SUDBURY – Alors qu’une partie des francophones d’Ottawa se battent bec et ongles pour obtenir la désignation bilingue de leur ville, tout va pour le mieux entre les Franco-Ontariens de Sudbury et la municipalité.

SÉBASTIEN PIERROZ
spierroz@tfo.org | @sebpierroz

À tel point que l’Association canadienne-française de l’Ontario (ACFO) du grand Sudbury a récompensé la municipalité.

L’organisme porte-parole des plus de 40 000 francophones de Sudbury a profité de son assemblée générale, jeudi 10 décembre, pour remettre une « reconnaissance spéciale » à la municipalité. Un prix distribué par l’ACFO chaque année depuis cinq ans.

Le temps pour la vingtaine de membres présents de reconnaitre le travail du maire Brian Bigger, à la tête de la Ville depuis octobre 2014. « La relation avec la municipalité n’a jamais été aussi bonne », a d’ailleurs souligné Marie-Eve Pépin, la vice-présidente.

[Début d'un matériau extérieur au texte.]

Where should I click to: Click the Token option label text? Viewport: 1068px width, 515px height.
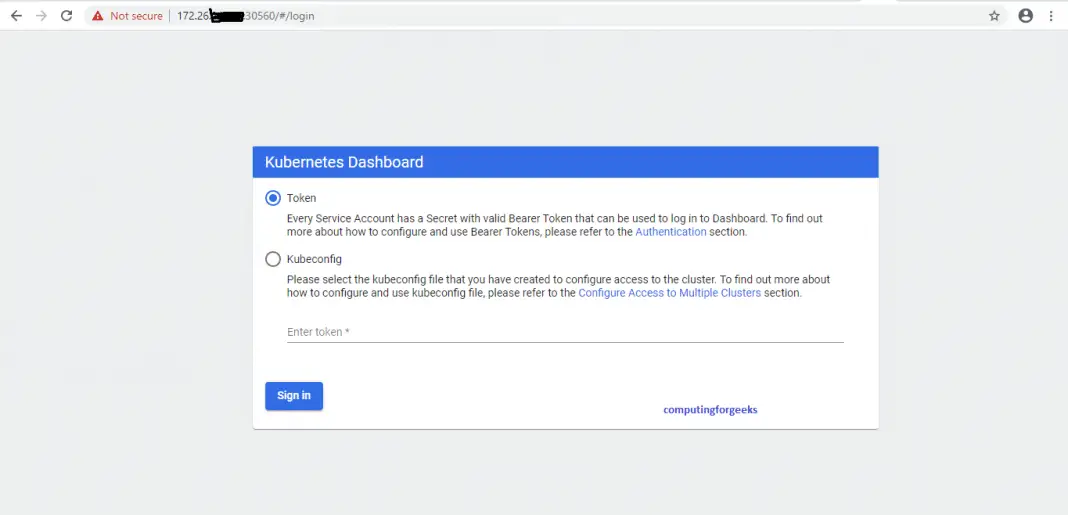301,198
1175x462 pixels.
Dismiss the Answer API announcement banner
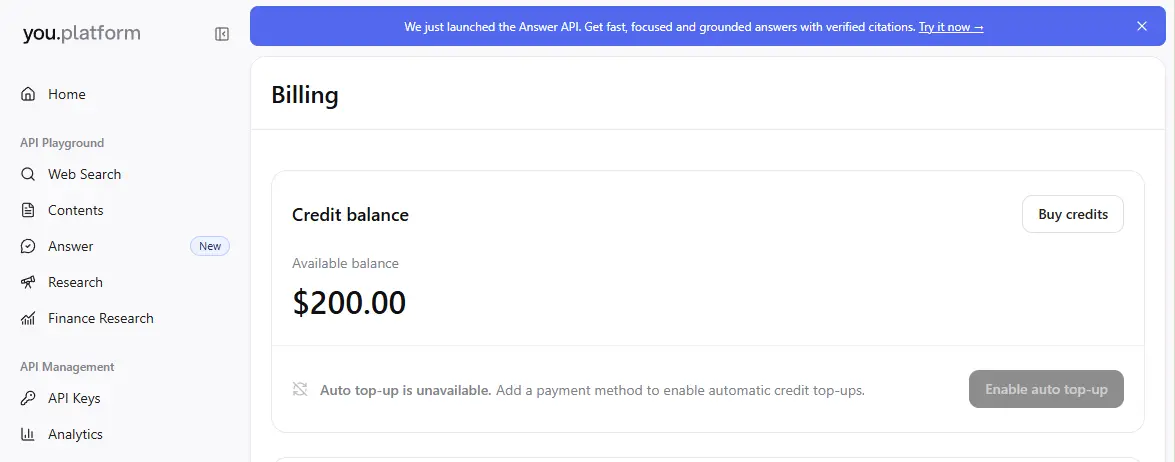pos(1141,26)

Les motifs de satisfaction ne manqueraient pas depuis un an. La Ville a ouvert récemment trois postes de communication avec le français comme critère d’embauche. L’ACFO affirme d’autre part être dorénavant « souvent » consultée par M. Bigger lorsqu’il est question de la langue de Molière dans les couloirs de l’édifice municipal.

Et l’unilnguisme du premier magistrat ne demeure pas un obstacle pour l’association. « Il est en train d’apprendre le français », fait savoir sa directrice, Joanne Gervais.

 

Pas de désignation bilingue

Troisième foyer pour les Franco-Ontariens derrière Ottawa et Toronto, Sudbury bénéficie actuellement d’une politique sur les services en français. De quoi encourager l’ACFO a demander plus ?

« Ce n’est pas dans nos projets immédiats », précise Mme Gervais. « Ce qui nous intéresse dans le court terme, c’est plutôt la promotion de l’offre active. L’attente est parfois longue pour les questions spécifiques en français lorsqu’on appelle la Ville. »

Bien que constitué de 27 % de résidents avec le français comme langue maternelle selon le dernier recensement en 2011, Sudbury tarde encore à voir le français s’imposer comme une langue parlée dans le domaine public.

En témoigne les statistiques rapportés récemment par #ONfr, montrant qu’entre janvier et juin 2015, seulement 2,4 % des appels au service 3-1-1 de la Ville avaient été effectués en français.